6

I created a plugin that sets up a custom route and then loads a template file for that url. Everything works fine, except that WordPress seems to think it's a 404 even though it's correctly rendering my template.

For instance it says 404 in the document title and an error404 class is added to <body>

The custom url is domain.com/path/:id where :id is a dynamic value corresponding to a post id, so the URL could be domain.com/path/275. In the example below some_id is used as the post id variable.

Here's a reduced version of my plugin:

<?php

class MyPlugin {
  public function __construct() {
    add_action( 'init', array($this, 'add_response_endpoint') );
    add_filter( 'template_include', array($this, 'add_response_template') );
  }

  public function add_response_endpoint() {
    add_rewrite_rule(
      '^path/([0-9]+)/?',
      'index.php?pagename=my_custom_url&some_id=$matches[1]',
      'top'
    );

    add_rewrite_tag('%some_id%', '([^&]+)');
  }

  public function add_response_template($template) {
    if ( get_query_var( 'pagename' ) === 'my_custom_url' ) {
      $template = trailingslashit( dirname( __FILE__ ) ) . 'templates/custom-page-template.php';
    }

    return $template;
  }
}

new MyPlugin();

Am I missing something here?
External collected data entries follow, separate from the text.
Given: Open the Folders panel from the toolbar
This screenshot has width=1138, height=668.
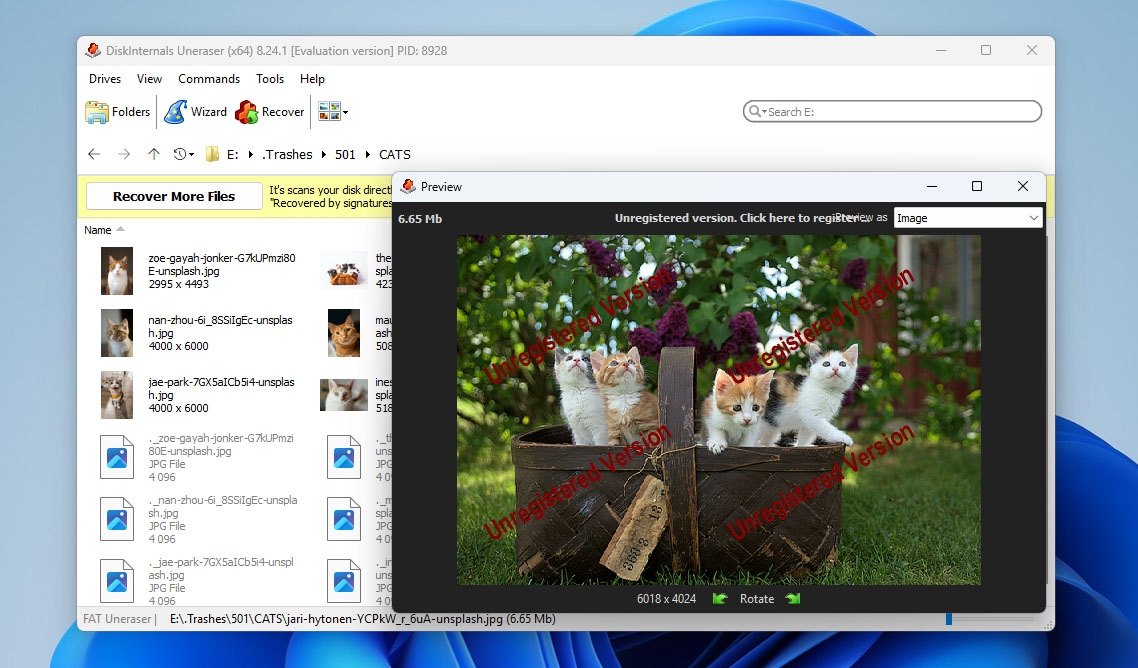Looking at the screenshot, I should (118, 112).
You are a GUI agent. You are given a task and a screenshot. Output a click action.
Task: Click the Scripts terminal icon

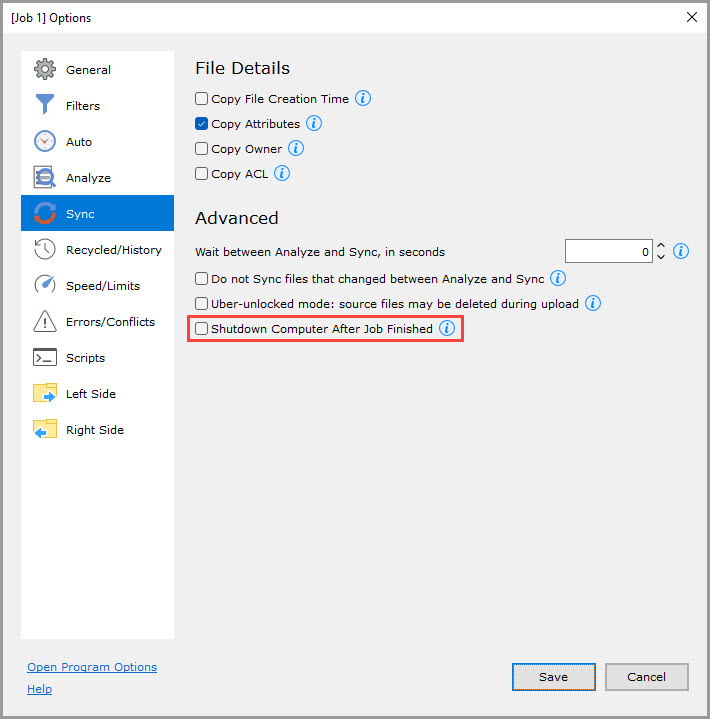click(x=45, y=358)
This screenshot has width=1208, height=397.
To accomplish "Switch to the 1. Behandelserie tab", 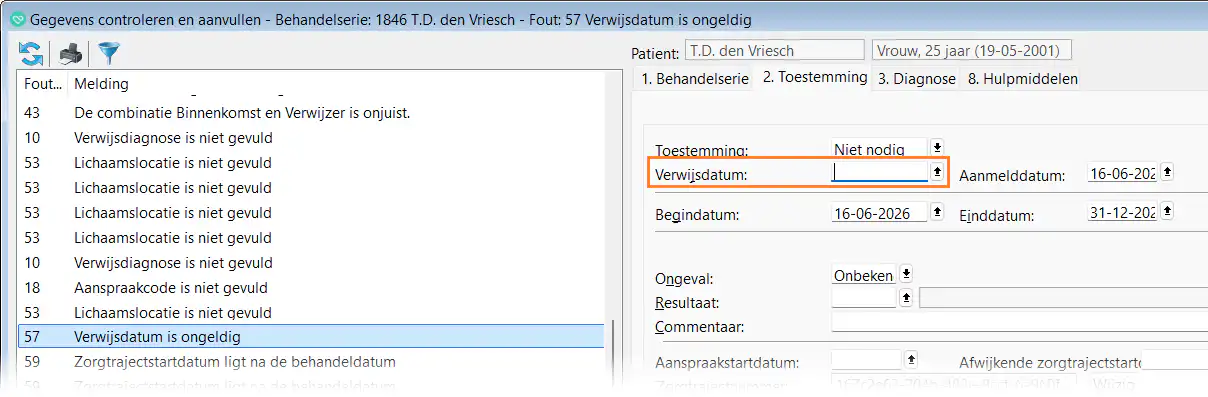I will [x=695, y=79].
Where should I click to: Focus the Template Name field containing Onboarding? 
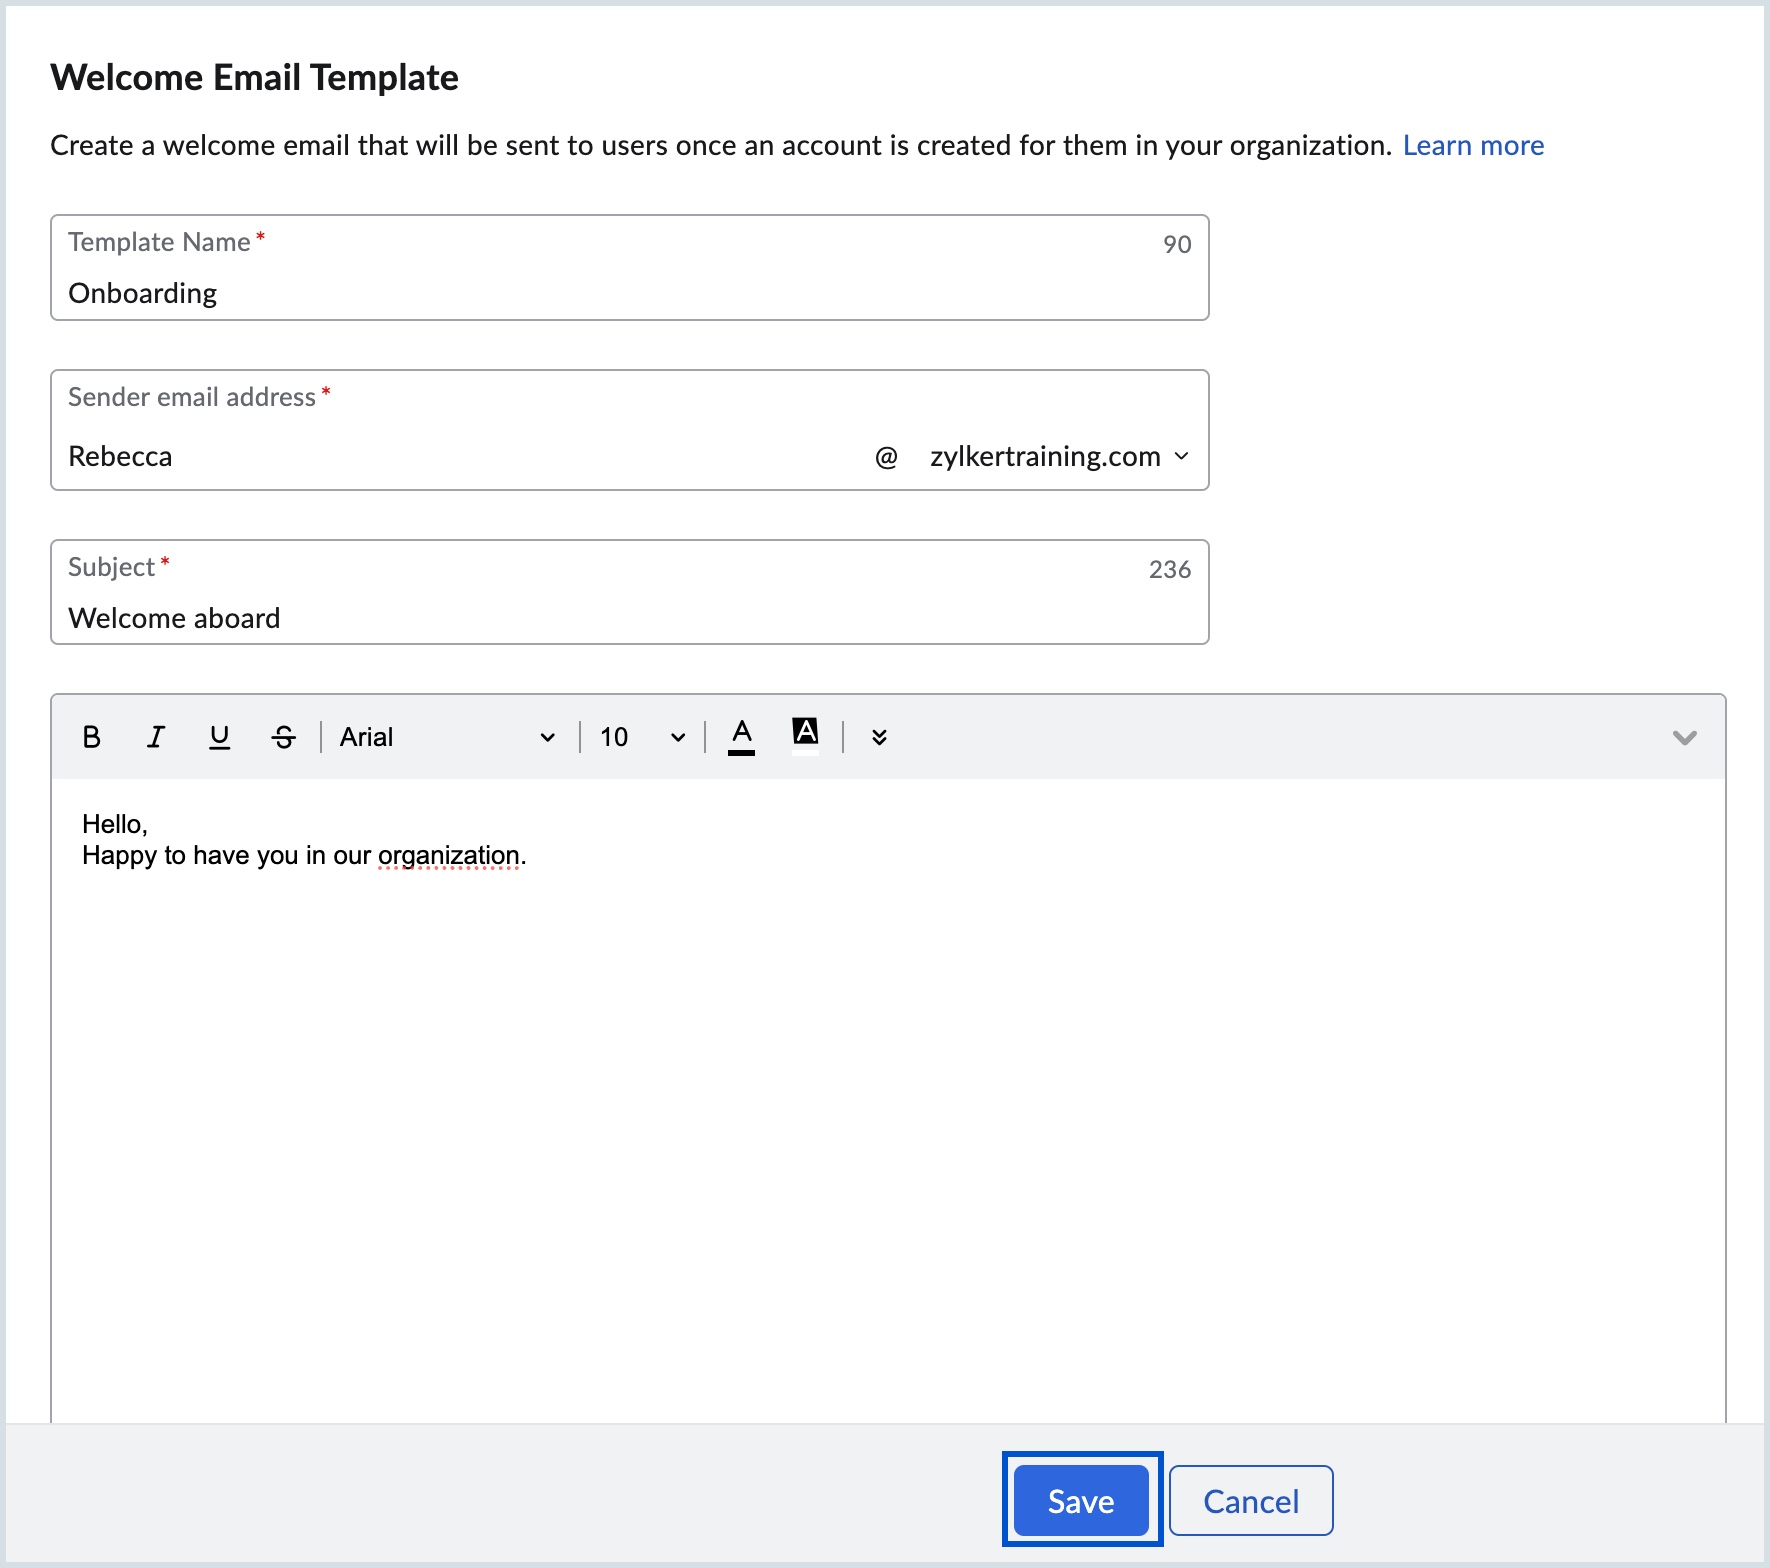628,293
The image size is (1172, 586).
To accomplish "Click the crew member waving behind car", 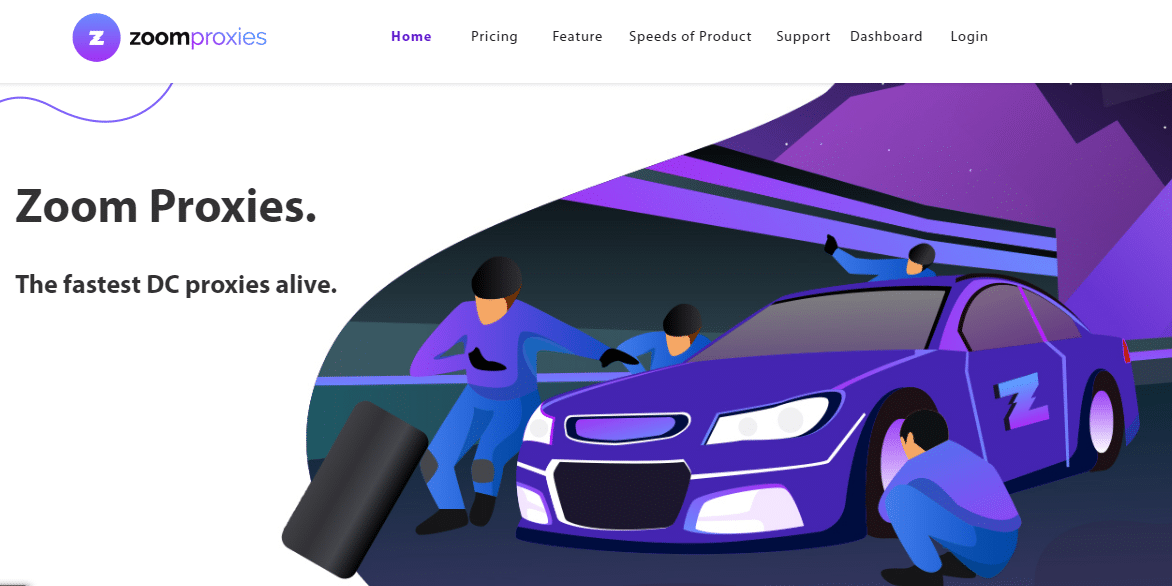I will 882,259.
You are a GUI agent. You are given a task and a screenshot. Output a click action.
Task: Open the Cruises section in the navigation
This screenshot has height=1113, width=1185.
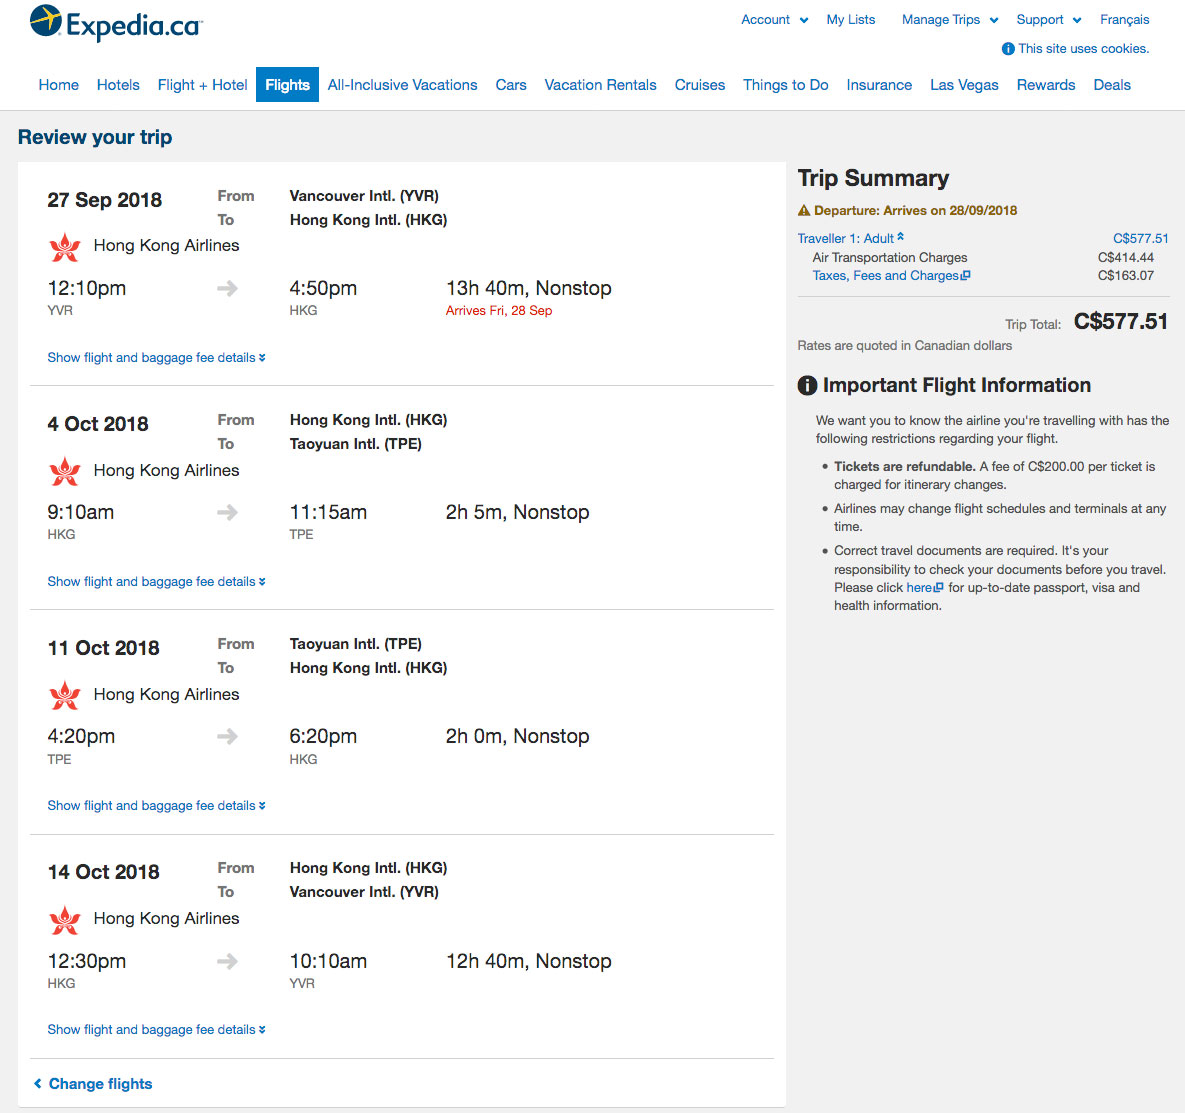(699, 85)
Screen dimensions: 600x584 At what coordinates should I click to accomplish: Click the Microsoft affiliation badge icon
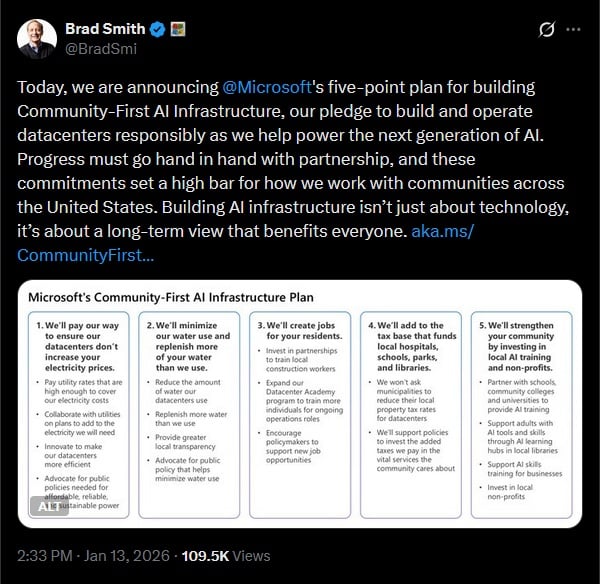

Or should I start looking for this bug elsewhere?

5
  • Did you flush your rewrite rules? codex.wordpress.org/Function_Reference/flush_rewrite_rules
    – jgraup
    Commented Jun 1, 2016 at 13:30
  • Yes. Flushed the rewrite rules. Both manually and in the plugin's activation hook.
    – Ahrengot
    Commented Jun 2, 2016 at 10:16
  • Rewrite rules have to result in a successful main query. If my_custom_url is not the slug of an actual page, you will get a 404. If some_id is a valid post ID, then set the correct native query vars with that ID so the query succeeds.
    – Milo
    Commented Mar 1, 2017 at 16:08
  • That's just not always an option. For instance, if I want to provide a "My profile" frontend page for my users where they can update basic information about themselves. There's no post associated with such a page, but I still need a URL for it. In any case, I figured out a solution and posted my answer below.
    – Ahrengot
    Commented Mar 1, 2017 at 19:27
  • 1
    Here's an example of an approach that short-circuits the query parsing phase and doesn't produce a query that's just doomed to fail.
    – Milo
    Commented Mar 2, 2017 at 4:27

2 Answers 2

3

Manually setting is_404 = false; fixed my issue. However I'm not sure this is the best way to do it. I tried using the pre_get_posts filter instead without any luck.

Anyway, for anyone else in the same boat, you can do this to get rid of the 404 state:

public function add_response_template($template) {
  global $wp_query;
  if ( 'my_custom_url' === get_query_var( 'pagename' ) ) {
    $wp_query->is_404 = false;
    $template = trailingslashit( dirname( __FILE__ ) ) . 'templates/custom-page-template.php';
  }

  return $template;
}

And to update the document title (The stuff inside <title> in the <head> section) here's a snippet for making that work nicely too.

add_filter( 'document_title_parts', function($title_arr) {
  if ( 'my_custom_url' === get_query_var('pagename') ) {
    $title_arr['title'] = "Document title for my custom route";
  }

  return $title_arr;
}, 10, 1 );

If anyone knows of a better way please let me know.

1
  • 2
    is_404 = false; is not working for me the status still 404 but status_header(200); works! Commented Oct 19, 2020 at 21:09
0

I have not found custom routes in WP mature enough. I suggest you use any of the 3 routes solutions mentioned in Timber docs. https://timber.github.io/docs/v2/guides/routing/

if you use Upstatement library (https://github.com/Upstatement/routes) you would do:

Routes::map('info/:name/page/:pg', function($params){
    //make a custom query based on incoming path and run it...
    $query = 'posts_per_page=3&post_type='.$params['name'].'&paged='.intval($params['pg']);

    //load up a template which will use that query
    Routes::load('archive.php', null, $query, 200);
});

See the 200 in Routes::load, that sends the proper header.